__PROVIDED RECORDS__
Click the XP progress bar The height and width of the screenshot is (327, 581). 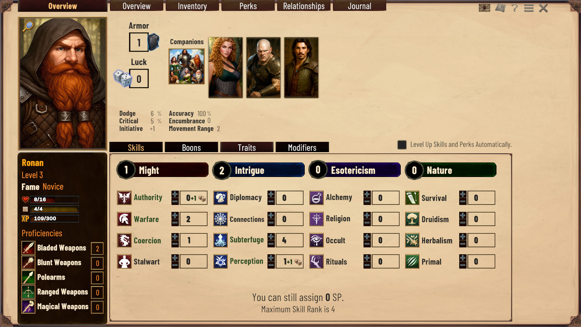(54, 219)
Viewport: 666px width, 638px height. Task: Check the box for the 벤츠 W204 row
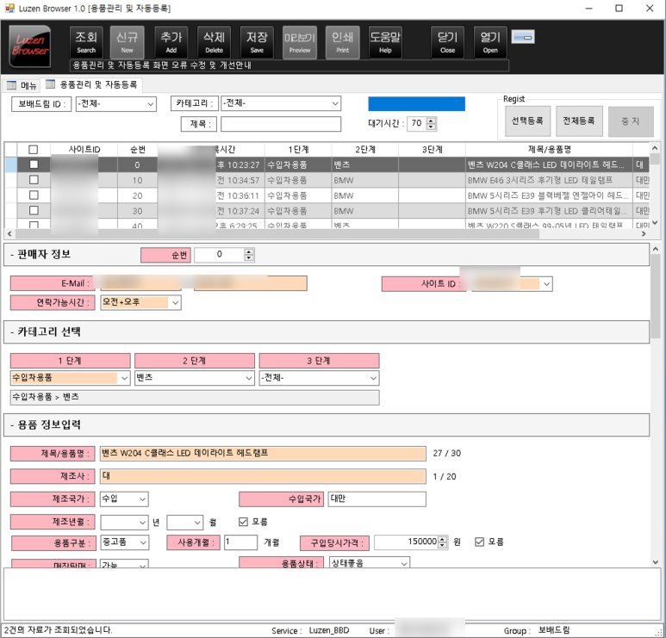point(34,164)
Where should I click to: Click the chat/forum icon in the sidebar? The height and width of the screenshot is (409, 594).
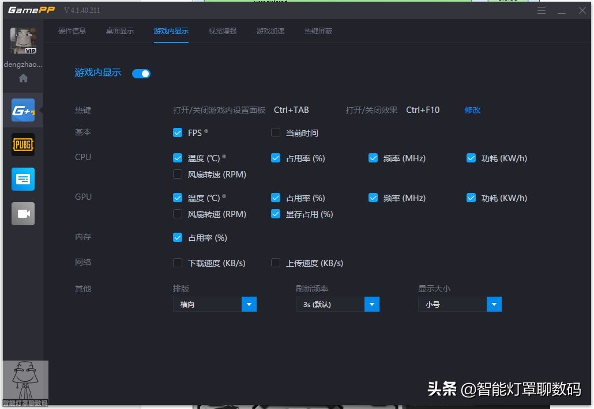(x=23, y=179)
---
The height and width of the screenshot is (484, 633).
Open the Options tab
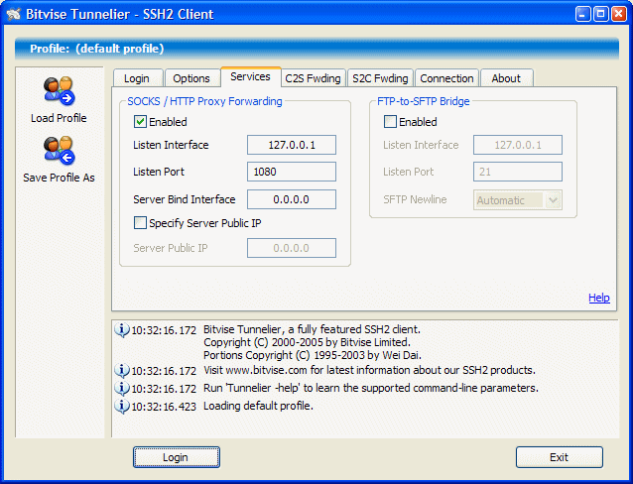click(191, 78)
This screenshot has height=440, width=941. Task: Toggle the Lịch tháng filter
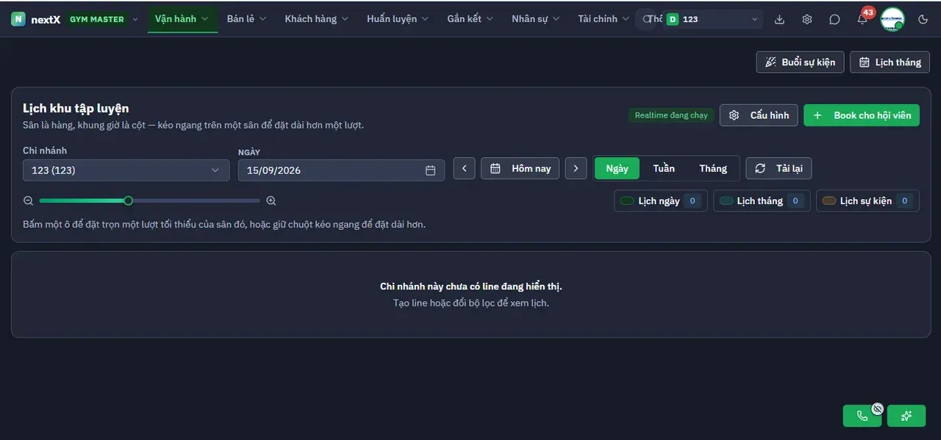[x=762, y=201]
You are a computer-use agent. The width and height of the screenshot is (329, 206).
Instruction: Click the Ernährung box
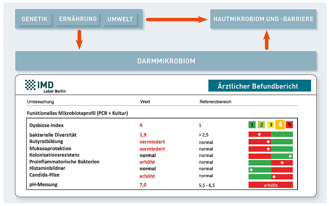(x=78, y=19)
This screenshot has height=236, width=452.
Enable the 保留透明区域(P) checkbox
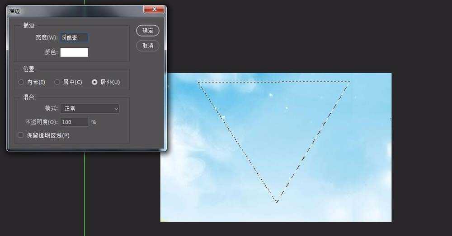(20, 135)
==
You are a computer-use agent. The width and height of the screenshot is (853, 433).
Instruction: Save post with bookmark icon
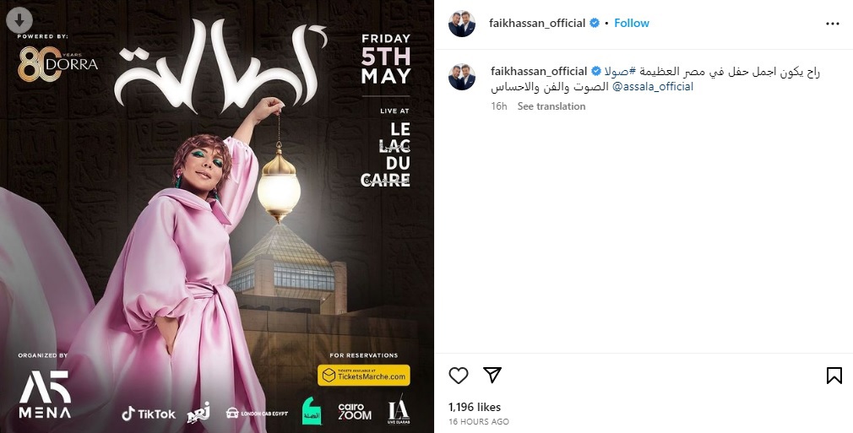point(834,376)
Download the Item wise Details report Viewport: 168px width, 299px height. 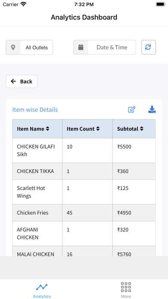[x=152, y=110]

__EXERCISE REQUIREMENTS__
Scan the records above, then copy out each line that mentions "computer".

__THE ANSWER__
You are a computer-use agent. The width and height of the screenshot is (329, 206).
You are a computer-use agent. The width and height of the screenshot is (853, 433).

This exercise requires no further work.